When the average photometry method is adopted, the average value forms a light amount adjustment signal when observing a protruding portion such as the corner of the stomach, so that the light from the automatic light control mechanism is strongly controlled, Halation occurs due to the strong reflected light from the corners, making it unobservable. On the other hand, when peak metering is adopted, if strong reflected light is present in part, the image signal due to the strong reflected light forms a light amount adjustment signal, so most of the image other than that strong reflected light becomes dark. Becomes unobservable.

Therefore, conventionally, in order to avoid these unobservable states, the operator manually switches the photometric system (photometric mode) each time while observing the monitor, and the aperture control circuit is also provided as necessary. The amount of light itself is manually adjusted by adjusting the level of the reference signal for.

[0005]

However, the electronic endoscope apparatus configured to manually switch even the photometric method as described above has a too wide range of manual operation by the operator, and the operator has a great deal of operational problems. There is a problem in that the burden is imposed and the inspection time becomes long, and the inspection efficiency decreases.

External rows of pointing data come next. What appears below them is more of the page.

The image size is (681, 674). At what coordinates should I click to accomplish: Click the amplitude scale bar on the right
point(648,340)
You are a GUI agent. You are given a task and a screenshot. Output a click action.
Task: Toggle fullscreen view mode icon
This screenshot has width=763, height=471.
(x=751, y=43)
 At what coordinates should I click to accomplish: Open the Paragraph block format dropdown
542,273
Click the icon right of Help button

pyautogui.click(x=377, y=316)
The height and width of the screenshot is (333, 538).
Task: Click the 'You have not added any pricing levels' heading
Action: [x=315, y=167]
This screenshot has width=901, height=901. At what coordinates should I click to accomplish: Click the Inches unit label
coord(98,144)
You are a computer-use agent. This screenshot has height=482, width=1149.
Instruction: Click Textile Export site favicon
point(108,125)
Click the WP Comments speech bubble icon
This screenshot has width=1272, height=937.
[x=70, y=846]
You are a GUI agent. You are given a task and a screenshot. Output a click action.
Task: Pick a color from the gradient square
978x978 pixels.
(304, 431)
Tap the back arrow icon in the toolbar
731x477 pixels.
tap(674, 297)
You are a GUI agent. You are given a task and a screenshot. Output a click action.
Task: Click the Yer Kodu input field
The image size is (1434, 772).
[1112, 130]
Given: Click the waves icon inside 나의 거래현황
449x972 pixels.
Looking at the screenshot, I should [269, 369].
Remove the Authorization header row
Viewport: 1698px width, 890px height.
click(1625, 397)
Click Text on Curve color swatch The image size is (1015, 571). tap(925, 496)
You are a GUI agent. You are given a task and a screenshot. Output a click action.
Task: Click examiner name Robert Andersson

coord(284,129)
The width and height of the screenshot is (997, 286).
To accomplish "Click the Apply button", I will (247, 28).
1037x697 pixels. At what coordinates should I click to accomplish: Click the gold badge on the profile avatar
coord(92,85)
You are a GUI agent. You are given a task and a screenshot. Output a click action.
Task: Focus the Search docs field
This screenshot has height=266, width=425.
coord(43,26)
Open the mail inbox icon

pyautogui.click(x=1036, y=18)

The present invention has been made in view of such a conventional problem, and enables automatic selection of a photometric system in accordance with the reflected light state of a target portion of a subject, which can be operated by an operator. It is an object of the present invention to provide an electronic endoscope device that can reduce the burden and the examination time.

[0007]

In order to achieve the above object, the electronic endoscope apparatus according to the present invention calculates a light amount adjustment signal from image data by using a commanded photometric method, as shown in FIG. The light amount adjustment signal calculation unit and the automatic light adjustment unit that automatically adjusts the light amount emitted from the illumination unit to the subject according to the calculation signal of the light amount adjustment signal calculation unit are provided. Further, an illumination state calculation means for calculating information on the illumination state of the subject by the illumination section from the image data, and a photometric system setting means for setting the photometric system based on the computation information of the illumination state calculation means are provided. There is. In particular, the illumination state calculation means is, for example, means for calculating the histogram of the image data as information on the illumination state, and the photometric method setting means is, for example, an average metering method or a peak metering method, and a metering method according to the calculation information. It is a means for selecting a method.

[0008]

The illumination state calculation means calculates, for example, a histogram of image data as a parameter relating to the illumination state by the illumination unit. Based on this histogram, the photometry method setting means sets, for example, the average photometry method or the peak photometry method, and gives an instruction to the light amount adjustment signal calculation means. This allows
For example, when strong reflection occurs in a close-up image, such as in the corner of the stomach, the light intensity is automatically adjusted to a certain value by the light intensity adjustment signal calculated based on the peak metering method, and the halation The part becomes easy to observe. Also, if there is a strong spot-like reflection part in the image and the field of view other than the spot-like part becomes dark in the peak metering method, the light intensity adjustment signal is automatically adjusted based on the average metering method. Is calculated. This prevents a situation where most of the screen is dark.

[0009]

DETAILED DESCRIPTION OF THE PREFERRED EMBODIMENTS An embodiment of the present invention will be described below with reference to FIGS.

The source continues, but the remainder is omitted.